産油地に立地し、原油よりも安価なエタンガスを主原料とするラービグは、「極めて競争力のあるプロジェクトのはずだった」(岩田社長)。そのコスト競争力への自信もあってか汎用品が主力。しかし、前述のとおり、汎用品市況の悪化で利益が出ない。

加えて、ラービグは石化の前工程である石油精製も行う一貫プロジェクトで、精製プラントの競争力にも難がある。低付加価値の重油を多く産出し、ガソリンやジェット燃料など高付加価値品の割合が低いのだ。

住化はアラムコと「共同タスクフォースチーム」を結成し、短期集中で事業の位置づけの見直しを始めてはいる。しかし、短期にできることは限られている。ラービグを抜本的に改善するには精製プラントの高度化や石化の高付加価値品シフトが必要で、費用も時間もかかるからだ。

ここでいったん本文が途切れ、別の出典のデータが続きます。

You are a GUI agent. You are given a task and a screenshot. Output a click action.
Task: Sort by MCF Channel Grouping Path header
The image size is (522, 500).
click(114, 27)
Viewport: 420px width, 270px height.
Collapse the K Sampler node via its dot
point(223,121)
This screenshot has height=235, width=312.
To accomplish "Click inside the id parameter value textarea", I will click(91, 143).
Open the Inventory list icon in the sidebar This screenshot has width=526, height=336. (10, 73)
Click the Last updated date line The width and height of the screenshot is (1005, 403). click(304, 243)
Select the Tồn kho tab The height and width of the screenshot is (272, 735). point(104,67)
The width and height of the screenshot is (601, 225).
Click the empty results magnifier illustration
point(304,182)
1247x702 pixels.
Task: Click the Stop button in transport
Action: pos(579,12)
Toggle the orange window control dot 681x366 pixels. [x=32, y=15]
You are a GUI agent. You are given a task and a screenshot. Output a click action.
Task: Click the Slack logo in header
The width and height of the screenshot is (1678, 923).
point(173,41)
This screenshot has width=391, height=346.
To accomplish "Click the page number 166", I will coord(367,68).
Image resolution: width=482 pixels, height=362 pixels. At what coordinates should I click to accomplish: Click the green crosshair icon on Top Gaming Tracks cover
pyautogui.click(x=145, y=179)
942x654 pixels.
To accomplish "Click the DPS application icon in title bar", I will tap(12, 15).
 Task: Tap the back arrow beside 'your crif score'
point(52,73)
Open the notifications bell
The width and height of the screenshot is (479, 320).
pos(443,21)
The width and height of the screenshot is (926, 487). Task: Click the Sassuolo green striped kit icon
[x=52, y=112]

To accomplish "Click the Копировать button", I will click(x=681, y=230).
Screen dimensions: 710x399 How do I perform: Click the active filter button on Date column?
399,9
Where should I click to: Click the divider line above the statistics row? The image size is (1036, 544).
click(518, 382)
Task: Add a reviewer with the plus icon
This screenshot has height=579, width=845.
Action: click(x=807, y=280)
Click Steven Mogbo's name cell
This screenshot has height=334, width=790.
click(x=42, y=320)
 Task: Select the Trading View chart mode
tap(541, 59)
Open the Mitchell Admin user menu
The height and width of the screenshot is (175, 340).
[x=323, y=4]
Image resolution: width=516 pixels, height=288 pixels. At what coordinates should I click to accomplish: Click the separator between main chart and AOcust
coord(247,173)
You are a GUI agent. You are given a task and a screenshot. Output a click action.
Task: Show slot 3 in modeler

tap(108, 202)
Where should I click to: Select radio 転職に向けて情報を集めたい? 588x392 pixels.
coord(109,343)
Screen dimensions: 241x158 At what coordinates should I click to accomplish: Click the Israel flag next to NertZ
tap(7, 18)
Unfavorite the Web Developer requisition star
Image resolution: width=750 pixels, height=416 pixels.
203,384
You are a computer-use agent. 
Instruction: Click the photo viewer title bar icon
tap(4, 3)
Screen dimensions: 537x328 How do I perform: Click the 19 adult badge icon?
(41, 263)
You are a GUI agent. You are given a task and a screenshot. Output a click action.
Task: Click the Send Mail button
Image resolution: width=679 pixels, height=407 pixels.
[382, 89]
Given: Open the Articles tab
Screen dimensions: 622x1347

一方、住化は追加資金は出さない方針を明確にしている。ラービグとしての資金調達のやり方次第で住化の持ち分比率が低下して影響が緩和される可能性はあるものの、石化市況の回復頼みというのが現実だ。

石化事業に関しては、シンガポールでも一部で生産撤退など事業再構築を推進。国内でもエチレンプラントの合理化を打ち出している。

国内のエチレンの生産能力過剰と低稼働は業界全体で長年の課題となってきた。だが、上工程、下工程の企業群がパイプラインなどでつながれたコンビナート特有の事情があるため、再編はなかなか進んでいない。

険しい復活への道のり

さらにカーボンニュートラル対応や環境負荷低減も迫られる。これらも業界共通の問題で、ビジネスチャンスでもあるが、投資負担が重いことに変わりはない。

住化は24年度にコア営業利益1000億円・純利益200億円、30年度にはコア営業利益で3000億円近い目標を掲げる。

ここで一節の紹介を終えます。